• TEXTAUSZUG:
• • • •
Im Boot ohne Tiger

Im Boot ohne Tiger Oder: Was Meryl Streep von Christoph Waltz für die Oscars noch lernen kann.

Mit der Oscar-Verleihung ist es heuer wie mit der Fußballweltmeisterschaft: Es sind keine Österreicher dabei. Während wir uns beim Fußball seit Langem daran gewöhnt haben, gibt es beim Oscar nach den irreal erfolgreichen vergangenen Jahren schon so etwas wie einen Phantomschmerz. Aber das hat auch einen großen Vorteil: Wir können diesmal ganz entspannt zuschauen. Bei den Olympischen Spielen in Sotschi ist es übrigens wieder ganz anders: Wir sind voll dabei, können aber trotzdem nichts gewinnen.

Die Waltz-Haneke-Ruzowitzky-freie Oscar-Nacht bringt uns jedenfalls in die Position, eine unverdächtige Beurteilung der Nominierungen vornehmen zu können, wir haben ja keine eigenen Interessen. Zuallererst fehlt uns Robert Redford unter den Nominierten als bester Hauptdarsteller. Natürlich auch aus nostalgischen Gründen (Wer das Jachtpannen-Drama „All Is Lost“ im Kino gesehen hat, dem ist sicher auch der Altersschnitt im Saal aufgefallen. So wird das einmal sein, wenn George Clooney mit achtzig Jahren wieder einen Film macht und alle Fans der Kaffeekapselwerbung sich noch einmal auf den Weg ins Kino machen). Aber es wäre natürlich auch eine Hollywood-taugliche Geschichte gewesen: Der Großschauspieler Redford, der als Schauspieler aber nie einen Oscar bekommen hat (als Regisseur aber schon), gewinnt auf seine alten Tage.
• • • •
• EINTRÄGE IM DATENSATZ:
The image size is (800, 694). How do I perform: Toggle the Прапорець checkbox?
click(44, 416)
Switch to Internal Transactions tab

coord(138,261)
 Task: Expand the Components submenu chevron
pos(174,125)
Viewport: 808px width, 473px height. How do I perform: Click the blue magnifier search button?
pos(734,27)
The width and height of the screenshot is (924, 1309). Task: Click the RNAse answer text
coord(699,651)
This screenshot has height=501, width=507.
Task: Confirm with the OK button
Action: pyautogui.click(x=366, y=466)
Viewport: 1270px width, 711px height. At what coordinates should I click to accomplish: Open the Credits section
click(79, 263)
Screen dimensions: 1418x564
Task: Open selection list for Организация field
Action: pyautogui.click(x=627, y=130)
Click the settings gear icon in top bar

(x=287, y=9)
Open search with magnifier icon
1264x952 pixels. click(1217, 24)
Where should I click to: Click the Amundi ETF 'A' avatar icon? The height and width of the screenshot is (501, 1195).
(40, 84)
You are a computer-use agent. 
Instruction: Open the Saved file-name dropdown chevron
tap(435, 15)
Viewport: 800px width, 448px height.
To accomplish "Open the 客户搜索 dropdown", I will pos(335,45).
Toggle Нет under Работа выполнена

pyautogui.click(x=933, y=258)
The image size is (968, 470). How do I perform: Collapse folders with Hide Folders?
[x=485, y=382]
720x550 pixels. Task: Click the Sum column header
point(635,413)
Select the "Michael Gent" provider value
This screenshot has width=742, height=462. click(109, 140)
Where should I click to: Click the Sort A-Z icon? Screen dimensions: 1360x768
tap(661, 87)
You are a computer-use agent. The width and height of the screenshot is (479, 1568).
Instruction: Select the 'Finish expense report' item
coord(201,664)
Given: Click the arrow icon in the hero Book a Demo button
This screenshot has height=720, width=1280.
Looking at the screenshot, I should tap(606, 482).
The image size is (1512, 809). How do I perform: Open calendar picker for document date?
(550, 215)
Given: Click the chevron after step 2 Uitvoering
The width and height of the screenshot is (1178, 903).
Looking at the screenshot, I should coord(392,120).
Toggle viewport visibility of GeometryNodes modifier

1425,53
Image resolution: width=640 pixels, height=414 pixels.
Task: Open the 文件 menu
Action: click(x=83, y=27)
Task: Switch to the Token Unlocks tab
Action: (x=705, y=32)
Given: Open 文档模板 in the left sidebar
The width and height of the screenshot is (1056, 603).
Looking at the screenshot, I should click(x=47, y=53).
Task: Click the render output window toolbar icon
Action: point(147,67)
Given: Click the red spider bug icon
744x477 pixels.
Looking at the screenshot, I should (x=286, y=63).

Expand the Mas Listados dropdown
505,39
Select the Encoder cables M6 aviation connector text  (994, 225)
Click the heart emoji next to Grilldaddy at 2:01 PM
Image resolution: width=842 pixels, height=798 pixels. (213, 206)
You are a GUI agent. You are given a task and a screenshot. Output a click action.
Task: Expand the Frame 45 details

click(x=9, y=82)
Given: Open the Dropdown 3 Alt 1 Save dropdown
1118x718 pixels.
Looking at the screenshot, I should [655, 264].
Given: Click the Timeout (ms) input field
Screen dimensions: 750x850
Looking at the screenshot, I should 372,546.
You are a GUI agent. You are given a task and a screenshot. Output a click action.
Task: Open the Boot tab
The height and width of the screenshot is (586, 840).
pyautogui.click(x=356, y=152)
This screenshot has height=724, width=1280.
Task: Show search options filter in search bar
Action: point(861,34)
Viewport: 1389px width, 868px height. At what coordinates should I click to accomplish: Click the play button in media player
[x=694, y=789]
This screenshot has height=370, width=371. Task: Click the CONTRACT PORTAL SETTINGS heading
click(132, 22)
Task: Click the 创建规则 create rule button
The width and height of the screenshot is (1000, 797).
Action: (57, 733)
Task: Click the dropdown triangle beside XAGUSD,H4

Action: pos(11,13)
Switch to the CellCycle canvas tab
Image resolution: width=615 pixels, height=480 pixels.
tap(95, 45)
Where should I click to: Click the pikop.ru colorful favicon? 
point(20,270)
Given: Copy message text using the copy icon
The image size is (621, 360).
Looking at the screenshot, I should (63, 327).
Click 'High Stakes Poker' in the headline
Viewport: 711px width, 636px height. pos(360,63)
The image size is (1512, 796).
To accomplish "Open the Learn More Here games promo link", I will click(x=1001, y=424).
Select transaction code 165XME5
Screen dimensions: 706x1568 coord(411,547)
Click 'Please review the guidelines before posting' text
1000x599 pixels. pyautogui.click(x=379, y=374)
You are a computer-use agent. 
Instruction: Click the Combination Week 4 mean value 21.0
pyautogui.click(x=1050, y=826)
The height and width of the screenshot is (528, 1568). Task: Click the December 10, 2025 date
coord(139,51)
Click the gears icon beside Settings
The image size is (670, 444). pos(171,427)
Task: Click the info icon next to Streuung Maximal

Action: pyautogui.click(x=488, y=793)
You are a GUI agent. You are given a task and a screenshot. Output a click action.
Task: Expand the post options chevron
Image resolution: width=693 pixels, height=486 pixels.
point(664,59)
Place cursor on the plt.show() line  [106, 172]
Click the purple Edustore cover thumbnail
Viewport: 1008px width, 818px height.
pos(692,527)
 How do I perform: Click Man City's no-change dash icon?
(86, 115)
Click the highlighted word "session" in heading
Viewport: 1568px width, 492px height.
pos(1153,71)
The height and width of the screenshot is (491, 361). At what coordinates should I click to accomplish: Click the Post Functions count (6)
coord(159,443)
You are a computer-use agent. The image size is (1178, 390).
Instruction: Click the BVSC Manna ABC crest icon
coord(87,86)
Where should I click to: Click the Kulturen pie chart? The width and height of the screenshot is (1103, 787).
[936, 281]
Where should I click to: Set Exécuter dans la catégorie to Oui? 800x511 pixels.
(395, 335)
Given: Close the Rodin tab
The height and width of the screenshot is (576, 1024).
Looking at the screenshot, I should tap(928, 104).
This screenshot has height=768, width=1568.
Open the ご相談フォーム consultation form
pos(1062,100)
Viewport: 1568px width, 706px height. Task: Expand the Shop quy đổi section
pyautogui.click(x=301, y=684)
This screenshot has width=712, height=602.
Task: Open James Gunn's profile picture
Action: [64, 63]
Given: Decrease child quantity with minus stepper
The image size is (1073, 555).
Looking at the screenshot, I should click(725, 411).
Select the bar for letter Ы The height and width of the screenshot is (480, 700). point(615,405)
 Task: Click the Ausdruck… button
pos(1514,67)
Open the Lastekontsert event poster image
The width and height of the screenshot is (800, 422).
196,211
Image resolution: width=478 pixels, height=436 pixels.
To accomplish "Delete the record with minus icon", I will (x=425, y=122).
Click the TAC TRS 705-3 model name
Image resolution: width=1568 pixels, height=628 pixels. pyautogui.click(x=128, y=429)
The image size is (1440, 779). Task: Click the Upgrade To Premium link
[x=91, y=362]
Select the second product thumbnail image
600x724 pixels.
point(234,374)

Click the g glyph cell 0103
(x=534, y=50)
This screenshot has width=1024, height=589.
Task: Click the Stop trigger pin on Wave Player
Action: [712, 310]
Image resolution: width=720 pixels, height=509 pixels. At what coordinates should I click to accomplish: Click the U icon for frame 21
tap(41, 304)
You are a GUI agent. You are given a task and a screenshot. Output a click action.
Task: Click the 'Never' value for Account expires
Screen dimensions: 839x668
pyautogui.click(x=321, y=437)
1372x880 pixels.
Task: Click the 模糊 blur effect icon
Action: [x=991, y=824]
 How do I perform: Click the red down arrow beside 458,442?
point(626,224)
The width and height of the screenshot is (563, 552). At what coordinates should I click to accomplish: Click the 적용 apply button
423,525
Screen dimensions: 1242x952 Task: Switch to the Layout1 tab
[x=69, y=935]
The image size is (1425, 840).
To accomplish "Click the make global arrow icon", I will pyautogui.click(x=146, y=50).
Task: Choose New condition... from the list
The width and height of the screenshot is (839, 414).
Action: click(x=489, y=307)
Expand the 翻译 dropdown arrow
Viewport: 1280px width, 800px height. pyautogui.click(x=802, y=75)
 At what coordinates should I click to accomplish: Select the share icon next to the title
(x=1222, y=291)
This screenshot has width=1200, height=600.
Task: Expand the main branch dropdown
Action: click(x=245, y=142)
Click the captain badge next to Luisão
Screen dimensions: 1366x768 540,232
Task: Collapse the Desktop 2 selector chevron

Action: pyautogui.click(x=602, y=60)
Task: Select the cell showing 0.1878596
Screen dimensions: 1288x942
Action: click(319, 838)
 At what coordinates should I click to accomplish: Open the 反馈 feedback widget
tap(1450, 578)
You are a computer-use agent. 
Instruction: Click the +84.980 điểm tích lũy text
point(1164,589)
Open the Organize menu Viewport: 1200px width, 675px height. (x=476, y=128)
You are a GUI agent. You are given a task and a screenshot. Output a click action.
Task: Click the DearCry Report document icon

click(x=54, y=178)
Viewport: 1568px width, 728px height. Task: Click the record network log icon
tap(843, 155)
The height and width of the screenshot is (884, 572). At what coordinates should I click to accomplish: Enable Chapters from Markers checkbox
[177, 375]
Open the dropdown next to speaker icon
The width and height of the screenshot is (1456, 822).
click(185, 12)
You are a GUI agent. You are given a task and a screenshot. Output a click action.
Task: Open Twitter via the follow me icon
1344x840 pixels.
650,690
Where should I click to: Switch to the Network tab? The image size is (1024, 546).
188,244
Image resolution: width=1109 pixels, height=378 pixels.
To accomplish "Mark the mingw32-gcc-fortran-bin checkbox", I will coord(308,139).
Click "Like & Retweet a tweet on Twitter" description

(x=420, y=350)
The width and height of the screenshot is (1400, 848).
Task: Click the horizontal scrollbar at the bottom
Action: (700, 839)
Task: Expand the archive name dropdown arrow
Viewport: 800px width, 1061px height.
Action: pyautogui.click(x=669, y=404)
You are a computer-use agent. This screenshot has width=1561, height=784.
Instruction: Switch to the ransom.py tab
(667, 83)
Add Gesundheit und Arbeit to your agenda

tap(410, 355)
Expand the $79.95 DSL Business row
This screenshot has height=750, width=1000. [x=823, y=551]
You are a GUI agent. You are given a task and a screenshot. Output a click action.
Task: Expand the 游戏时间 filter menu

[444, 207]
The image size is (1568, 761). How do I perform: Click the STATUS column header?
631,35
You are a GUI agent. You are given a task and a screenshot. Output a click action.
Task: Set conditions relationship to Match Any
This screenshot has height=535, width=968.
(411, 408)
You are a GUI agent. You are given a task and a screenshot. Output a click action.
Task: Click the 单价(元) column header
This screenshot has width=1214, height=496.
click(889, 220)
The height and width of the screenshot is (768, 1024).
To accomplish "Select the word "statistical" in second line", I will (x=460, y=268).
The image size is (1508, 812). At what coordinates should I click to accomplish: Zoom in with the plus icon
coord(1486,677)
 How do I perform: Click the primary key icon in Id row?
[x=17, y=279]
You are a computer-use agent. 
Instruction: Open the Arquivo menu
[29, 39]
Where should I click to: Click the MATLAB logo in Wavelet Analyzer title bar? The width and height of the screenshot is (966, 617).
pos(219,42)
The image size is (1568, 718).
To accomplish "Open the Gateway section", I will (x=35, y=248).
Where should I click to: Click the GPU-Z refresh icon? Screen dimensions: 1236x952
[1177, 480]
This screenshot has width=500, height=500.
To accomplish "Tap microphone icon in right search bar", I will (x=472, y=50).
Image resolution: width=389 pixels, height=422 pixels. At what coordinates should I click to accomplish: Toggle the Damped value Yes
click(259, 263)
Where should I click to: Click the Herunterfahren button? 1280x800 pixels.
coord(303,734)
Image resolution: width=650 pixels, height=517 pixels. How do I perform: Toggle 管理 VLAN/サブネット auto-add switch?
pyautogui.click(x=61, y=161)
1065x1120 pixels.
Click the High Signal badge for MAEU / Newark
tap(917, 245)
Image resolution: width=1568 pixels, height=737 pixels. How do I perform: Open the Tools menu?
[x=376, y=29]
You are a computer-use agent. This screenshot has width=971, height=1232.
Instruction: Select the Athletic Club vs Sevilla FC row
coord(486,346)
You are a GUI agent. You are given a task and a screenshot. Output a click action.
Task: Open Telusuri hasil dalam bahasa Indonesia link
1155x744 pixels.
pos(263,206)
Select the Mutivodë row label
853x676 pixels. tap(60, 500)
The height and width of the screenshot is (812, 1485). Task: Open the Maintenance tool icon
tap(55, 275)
• • • •
• AUFGABEN:
[1] Beantworte diese Fragen zum Textauszug:
(a) Mit welchem Sportereignis vergleicht der Textauszug die diesjährige Oscar-Verleihung?
(b) Wo sind die Österreicher voll dabei, können aber trotzdem nichts gewinnen?
(c) Welchen Schauspieler vermisst der Textauszug unter den Nominierten als bester Hauptdarsteller?
[2] Fasse den Textauszug in zwei Sätzen zusammen.
Die Einträge spielen hierfür keine Rolle.

• LÖSUNGEN:
[1]
(a) Mit der Fußballweltmeisterschaft.
(b) Bei den Olympischen Spielen in Sotschi.
(c) Robert Redford.

[2] Weil diesmal keine Österreicher bei den Oscars dabei sind, kann man entspannt zuschauen und die Nominierungen ohne eigene Interessen beurteilen. Dabei fehlt vor allem Robert Redford als bester Hauptdarsteller, der als Schauspieler nie einen Oscar bekommen hat und dessen Sieg auf seine alten Tage eine Hollywood-taugliche Geschichte gewesen wäre.